Integrating a language model with ULTRA #9

daniel4x · 2023-12-24T18:56:30Z

Hi @migalkin,
First of all, Kudus for your work!!!! (both ULTRA and nodepiece 😄 ) .

I'm curious to hear your thoughts about integrating a language model (LM) with ULTRA.
Previously, with other KG models such as nodepiece, it was straightforward to integrate a language model to enrich the graph embeddings with textual embeddings.
I used to concat both the entity textual and graph representations and maybe apply additional layers to match the desired dimensions.

example:

# code from pykeen framework + modification
x_e, x_r = entity_representations[0](), self.relation_representations[0]()
indicies = torch.arange(self.text_representation.weight.data.shape[0])
x_e = self.merge_model(self.text_representation(indicies), x_e)  # Concat + linear layer

# Perform message passing and get updated states
for layer in self.gnn_encoder:
        x_e, x_r = layer(
            x_e=x_e,
            x_r=x_r,
            edge_index=getattr(self, f"{mode}_edge_index"),
            edge_type=getattr(self, f"{mode}_edge_type"),
        )

So far, it worked well and boosted the model's performance from ~50% when used with transE and up to ~30% with nodepiece on my datasets.

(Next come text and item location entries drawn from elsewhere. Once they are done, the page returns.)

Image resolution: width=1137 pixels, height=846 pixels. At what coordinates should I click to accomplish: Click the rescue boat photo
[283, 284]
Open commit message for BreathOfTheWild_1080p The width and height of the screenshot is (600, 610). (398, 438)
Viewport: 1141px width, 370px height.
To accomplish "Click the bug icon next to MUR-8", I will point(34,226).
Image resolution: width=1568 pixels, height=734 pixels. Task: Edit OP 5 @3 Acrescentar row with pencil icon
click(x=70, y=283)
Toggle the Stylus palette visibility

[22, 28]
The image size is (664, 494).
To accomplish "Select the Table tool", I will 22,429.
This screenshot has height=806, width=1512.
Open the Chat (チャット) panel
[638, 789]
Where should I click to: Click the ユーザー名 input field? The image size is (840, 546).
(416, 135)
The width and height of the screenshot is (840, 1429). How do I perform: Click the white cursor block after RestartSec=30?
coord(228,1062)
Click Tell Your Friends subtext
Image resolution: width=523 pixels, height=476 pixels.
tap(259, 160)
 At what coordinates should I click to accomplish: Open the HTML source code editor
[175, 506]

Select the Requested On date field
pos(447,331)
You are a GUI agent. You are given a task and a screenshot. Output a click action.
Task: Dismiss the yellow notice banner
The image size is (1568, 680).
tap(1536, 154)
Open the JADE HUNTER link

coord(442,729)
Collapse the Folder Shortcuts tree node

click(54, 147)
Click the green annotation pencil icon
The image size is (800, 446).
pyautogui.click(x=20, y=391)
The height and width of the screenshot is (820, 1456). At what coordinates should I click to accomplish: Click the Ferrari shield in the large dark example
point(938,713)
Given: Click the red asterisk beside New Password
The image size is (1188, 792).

With ULTRA I guess that I have some additional work to do :)...
I started with understanding how the entity representation is "generated" on the fly:
https://github.com/DeepGraphLearning/ULTRA/blob/33c6e6b8e522aed3d33f6ce5d3a1883ca9284718/ultra/models.py#L166-L174C4

I understand that from that point only the tail representations are used to feed the MLP.

I replaced the MLP with my own MLP - to match the dim to the concatenation of both representations. Then, I tried to contact both, output from ULTRA with the textual entity representation. As far as I understand, due to this "late" concatenation only the tail entity textual representation will be used.
When tested, I got (almost) the same results with/without the textual representation.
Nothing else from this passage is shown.